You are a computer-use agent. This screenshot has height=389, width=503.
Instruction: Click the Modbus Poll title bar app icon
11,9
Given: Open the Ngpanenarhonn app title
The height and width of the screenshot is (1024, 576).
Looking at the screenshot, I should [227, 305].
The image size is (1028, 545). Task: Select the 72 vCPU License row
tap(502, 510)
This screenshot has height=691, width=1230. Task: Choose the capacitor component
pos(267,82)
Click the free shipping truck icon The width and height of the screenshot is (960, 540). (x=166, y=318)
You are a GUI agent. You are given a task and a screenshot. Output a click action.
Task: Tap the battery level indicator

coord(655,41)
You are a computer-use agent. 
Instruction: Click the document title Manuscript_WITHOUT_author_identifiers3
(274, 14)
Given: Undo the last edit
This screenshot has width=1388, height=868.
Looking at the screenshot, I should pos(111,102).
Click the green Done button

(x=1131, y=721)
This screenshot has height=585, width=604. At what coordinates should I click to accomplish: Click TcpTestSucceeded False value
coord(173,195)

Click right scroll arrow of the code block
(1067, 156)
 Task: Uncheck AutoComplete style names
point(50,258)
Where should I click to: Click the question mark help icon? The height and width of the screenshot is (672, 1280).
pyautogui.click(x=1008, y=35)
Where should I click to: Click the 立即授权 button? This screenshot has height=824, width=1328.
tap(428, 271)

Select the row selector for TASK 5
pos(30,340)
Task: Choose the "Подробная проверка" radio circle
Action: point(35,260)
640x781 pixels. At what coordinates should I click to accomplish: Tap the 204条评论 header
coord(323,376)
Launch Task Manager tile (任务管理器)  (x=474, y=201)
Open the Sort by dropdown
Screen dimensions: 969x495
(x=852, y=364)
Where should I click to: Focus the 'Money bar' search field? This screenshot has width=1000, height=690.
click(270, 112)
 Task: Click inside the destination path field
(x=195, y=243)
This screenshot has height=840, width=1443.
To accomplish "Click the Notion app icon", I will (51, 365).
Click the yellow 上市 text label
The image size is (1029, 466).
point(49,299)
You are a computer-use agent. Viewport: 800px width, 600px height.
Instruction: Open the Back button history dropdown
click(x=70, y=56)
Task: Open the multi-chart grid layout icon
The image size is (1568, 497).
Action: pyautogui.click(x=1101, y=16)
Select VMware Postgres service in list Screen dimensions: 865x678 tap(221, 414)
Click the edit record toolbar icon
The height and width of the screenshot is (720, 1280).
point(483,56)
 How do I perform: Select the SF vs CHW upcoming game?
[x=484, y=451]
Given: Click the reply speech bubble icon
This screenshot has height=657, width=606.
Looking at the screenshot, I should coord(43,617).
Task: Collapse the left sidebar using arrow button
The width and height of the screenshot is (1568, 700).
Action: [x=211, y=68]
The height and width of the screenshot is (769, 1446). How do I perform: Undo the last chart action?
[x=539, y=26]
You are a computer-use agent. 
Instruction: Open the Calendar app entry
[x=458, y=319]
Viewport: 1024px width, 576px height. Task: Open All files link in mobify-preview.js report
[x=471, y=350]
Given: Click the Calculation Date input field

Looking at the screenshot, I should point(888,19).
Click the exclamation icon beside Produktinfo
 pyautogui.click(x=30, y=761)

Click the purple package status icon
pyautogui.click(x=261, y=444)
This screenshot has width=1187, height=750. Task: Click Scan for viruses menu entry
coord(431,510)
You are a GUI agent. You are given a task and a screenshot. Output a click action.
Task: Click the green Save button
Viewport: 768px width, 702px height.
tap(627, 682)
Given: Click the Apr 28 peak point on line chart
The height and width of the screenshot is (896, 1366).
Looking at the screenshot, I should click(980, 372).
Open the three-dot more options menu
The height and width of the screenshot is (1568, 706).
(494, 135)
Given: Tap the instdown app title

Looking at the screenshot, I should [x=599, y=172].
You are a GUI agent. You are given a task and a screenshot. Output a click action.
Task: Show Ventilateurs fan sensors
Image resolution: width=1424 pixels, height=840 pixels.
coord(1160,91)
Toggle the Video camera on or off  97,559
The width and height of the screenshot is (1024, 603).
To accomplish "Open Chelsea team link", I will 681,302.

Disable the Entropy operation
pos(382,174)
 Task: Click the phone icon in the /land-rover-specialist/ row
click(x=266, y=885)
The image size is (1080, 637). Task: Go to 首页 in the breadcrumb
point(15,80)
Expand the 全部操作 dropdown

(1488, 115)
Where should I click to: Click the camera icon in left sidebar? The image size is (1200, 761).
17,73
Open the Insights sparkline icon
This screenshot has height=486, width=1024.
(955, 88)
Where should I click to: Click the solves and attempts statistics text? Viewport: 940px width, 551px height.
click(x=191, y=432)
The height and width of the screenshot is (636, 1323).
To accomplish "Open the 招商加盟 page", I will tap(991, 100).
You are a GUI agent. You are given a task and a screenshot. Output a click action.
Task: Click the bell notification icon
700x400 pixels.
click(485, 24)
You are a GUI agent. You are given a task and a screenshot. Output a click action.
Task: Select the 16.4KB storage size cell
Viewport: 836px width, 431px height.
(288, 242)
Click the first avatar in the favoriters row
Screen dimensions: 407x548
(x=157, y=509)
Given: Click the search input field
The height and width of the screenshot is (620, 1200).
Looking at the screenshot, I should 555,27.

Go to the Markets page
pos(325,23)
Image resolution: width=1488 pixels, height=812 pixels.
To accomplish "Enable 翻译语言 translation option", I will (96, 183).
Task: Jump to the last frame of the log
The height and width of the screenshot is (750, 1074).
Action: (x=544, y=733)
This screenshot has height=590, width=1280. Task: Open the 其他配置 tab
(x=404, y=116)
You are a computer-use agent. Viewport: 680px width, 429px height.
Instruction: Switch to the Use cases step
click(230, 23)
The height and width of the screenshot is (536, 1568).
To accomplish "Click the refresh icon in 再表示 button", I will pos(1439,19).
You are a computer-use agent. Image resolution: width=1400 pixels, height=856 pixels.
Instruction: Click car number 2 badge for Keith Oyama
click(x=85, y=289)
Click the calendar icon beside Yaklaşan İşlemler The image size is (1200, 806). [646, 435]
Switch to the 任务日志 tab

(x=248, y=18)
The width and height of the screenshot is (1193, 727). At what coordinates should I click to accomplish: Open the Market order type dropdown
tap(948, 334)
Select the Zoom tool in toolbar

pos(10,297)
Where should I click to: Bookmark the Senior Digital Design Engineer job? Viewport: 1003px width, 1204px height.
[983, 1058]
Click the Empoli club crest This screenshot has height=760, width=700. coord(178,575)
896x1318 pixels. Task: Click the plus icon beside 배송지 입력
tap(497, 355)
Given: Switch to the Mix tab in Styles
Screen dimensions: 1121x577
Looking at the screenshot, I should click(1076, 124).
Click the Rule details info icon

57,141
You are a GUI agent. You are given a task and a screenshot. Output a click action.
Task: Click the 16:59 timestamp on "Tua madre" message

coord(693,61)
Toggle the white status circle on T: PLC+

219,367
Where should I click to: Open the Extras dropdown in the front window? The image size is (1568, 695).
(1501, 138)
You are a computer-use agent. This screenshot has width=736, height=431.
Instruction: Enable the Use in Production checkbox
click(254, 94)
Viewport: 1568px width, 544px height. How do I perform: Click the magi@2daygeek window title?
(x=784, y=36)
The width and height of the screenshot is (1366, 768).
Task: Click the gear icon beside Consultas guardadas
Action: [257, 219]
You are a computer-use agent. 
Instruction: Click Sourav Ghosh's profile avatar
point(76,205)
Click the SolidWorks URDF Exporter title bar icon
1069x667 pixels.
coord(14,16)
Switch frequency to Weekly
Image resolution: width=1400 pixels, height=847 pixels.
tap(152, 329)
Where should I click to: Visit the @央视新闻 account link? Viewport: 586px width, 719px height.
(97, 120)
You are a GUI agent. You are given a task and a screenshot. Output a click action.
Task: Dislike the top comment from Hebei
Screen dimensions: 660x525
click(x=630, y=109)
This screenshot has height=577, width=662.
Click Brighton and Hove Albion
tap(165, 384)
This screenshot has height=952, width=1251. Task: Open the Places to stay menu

- - - -

# EXERCISE AIM:
From the entries, copy out each line containing the word "computer".

# ANSWER TO THE EXERCISE:
You are a computer-use agent. This screenshot has height=389, width=503.
You are a computer-use agent. 
You are a computer-use agent. Viewport: 800px width, 600px height.
You are a computer-use agent. 
You are a computer-use agent. Viewport: 680px width, 429px height.
You are a computer-use agent. Image resolution: width=1400 pixels, height=856 pixels.
You are a computer-use agent. This screenshot has width=736, height=431.
You are a computer-use agent. 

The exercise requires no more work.